(Records from a data source)

________

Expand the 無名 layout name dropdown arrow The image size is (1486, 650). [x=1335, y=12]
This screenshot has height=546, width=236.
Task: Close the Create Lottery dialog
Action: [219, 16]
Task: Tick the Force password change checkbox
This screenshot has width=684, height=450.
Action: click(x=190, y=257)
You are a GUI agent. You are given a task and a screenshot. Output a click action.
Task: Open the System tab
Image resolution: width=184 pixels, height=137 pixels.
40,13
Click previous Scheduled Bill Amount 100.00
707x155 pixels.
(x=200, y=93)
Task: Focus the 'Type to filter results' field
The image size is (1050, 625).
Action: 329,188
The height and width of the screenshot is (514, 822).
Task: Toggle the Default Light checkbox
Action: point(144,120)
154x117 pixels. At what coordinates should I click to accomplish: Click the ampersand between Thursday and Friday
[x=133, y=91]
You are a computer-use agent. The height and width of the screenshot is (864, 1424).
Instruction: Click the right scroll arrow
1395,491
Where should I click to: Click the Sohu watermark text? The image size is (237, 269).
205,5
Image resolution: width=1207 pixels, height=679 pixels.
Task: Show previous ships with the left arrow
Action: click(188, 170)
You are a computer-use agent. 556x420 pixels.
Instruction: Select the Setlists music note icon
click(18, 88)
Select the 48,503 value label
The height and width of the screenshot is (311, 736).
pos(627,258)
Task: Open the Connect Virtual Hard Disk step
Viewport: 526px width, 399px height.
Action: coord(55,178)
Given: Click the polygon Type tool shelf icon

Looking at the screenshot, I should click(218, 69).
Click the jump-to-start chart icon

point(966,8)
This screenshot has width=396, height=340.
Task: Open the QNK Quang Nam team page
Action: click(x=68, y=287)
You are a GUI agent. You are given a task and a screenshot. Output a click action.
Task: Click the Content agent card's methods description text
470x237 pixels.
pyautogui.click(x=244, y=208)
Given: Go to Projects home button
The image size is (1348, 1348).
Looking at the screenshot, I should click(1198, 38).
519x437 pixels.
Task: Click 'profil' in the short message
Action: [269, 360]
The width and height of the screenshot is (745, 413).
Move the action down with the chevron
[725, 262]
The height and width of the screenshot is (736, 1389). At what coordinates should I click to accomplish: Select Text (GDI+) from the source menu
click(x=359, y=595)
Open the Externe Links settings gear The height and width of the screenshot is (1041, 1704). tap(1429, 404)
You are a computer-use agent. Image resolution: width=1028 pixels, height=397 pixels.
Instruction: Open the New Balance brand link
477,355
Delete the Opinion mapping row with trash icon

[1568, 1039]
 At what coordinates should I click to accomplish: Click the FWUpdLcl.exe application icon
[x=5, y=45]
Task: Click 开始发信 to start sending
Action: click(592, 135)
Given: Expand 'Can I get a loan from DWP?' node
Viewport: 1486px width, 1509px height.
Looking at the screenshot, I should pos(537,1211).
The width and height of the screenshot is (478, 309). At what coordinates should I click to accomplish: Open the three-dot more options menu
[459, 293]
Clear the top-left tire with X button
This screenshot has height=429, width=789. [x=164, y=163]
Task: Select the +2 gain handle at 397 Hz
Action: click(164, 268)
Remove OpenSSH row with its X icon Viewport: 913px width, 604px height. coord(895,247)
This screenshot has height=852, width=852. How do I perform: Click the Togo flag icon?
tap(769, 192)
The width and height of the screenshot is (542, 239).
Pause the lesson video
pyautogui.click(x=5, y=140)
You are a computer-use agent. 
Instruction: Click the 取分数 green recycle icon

________

WRITTEN EXERCISE: Replace "computer-use agent" with "desktop automation agent" throughout the listing above, keeping everything else the same.

EXERCISE SOLUTION:
Expand the 無名 layout name dropdown arrow The image size is (1486, 650). [x=1335, y=12]
This screenshot has height=546, width=236.
Task: Close the Create Lottery dialog
Action: [219, 16]
Task: Tick the Force password change checkbox
This screenshot has width=684, height=450.
Action: click(x=190, y=257)
You are a GUI agent. You are given a task and a screenshot. Output a click action.
Task: Open the System tab
Image resolution: width=184 pixels, height=137 pixels.
40,13
Click previous Scheduled Bill Amount 100.00
707x155 pixels.
(x=200, y=93)
Task: Focus the 'Type to filter results' field
The image size is (1050, 625).
Action: 329,188
The height and width of the screenshot is (514, 822).
Task: Toggle the Default Light checkbox
Action: point(144,120)
154x117 pixels. At what coordinates should I click to accomplish: Click the ampersand between Thursday and Friday
[x=133, y=91]
You are a desktop automation agent. The height and width of the screenshot is (864, 1424).
Instruction: Click the right scroll arrow
1395,491
Where should I click to: Click the Sohu watermark text? The image size is (237, 269).
205,5
Image resolution: width=1207 pixels, height=679 pixels.
Task: Show previous ships with the left arrow
Action: click(188, 170)
You are a desktop automation agent. 556x420 pixels.
Instruction: Select the Setlists music note icon
click(18, 88)
Select the 48,503 value label
The height and width of the screenshot is (311, 736).
pos(627,258)
Task: Open the Connect Virtual Hard Disk step
Viewport: 526px width, 399px height.
Action: coord(55,178)
Given: Click the polygon Type tool shelf icon

Looking at the screenshot, I should click(218, 69).
Click the jump-to-start chart icon

point(966,8)
This screenshot has width=396, height=340.
Task: Open the QNK Quang Nam team page
Action: click(x=68, y=287)
You are a GUI agent. You are given a task and a screenshot. Output a click action.
Task: Click the Content agent card's methods description text
470x237 pixels.
pyautogui.click(x=244, y=208)
Given: Go to Projects home button
The image size is (1348, 1348).
Looking at the screenshot, I should click(1198, 38).
519x437 pixels.
Task: Click 'profil' in the short message
Action: [269, 360]
The width and height of the screenshot is (745, 413).
Move the action down with the chevron
[725, 262]
The height and width of the screenshot is (736, 1389). At what coordinates should I click to accomplish: Select Text (GDI+) from the source menu
click(x=359, y=595)
Open the Externe Links settings gear The height and width of the screenshot is (1041, 1704). tap(1429, 404)
You are a desktop automation agent. Image resolution: width=1028 pixels, height=397 pixels.
Instruction: Open the New Balance brand link
477,355
Delete the Opinion mapping row with trash icon

[1568, 1039]
 At what coordinates should I click to accomplish: Click the FWUpdLcl.exe application icon
[x=5, y=45]
Task: Click 开始发信 to start sending
Action: click(592, 135)
Given: Expand 'Can I get a loan from DWP?' node
Viewport: 1486px width, 1509px height.
Looking at the screenshot, I should pos(537,1211).
The width and height of the screenshot is (478, 309). At what coordinates should I click to accomplish: Open the three-dot more options menu
[459, 293]
Clear the top-left tire with X button
This screenshot has height=429, width=789. [x=164, y=163]
Task: Select the +2 gain handle at 397 Hz
Action: click(164, 268)
Remove OpenSSH row with its X icon Viewport: 913px width, 604px height. coord(895,247)
This screenshot has height=852, width=852. How do I perform: Click the Togo flag icon?
tap(769, 192)
The width and height of the screenshot is (542, 239).
Pause the lesson video
pyautogui.click(x=5, y=140)
You are a desktop automation agent. 
Instruction: Click the 取分数 green recycle icon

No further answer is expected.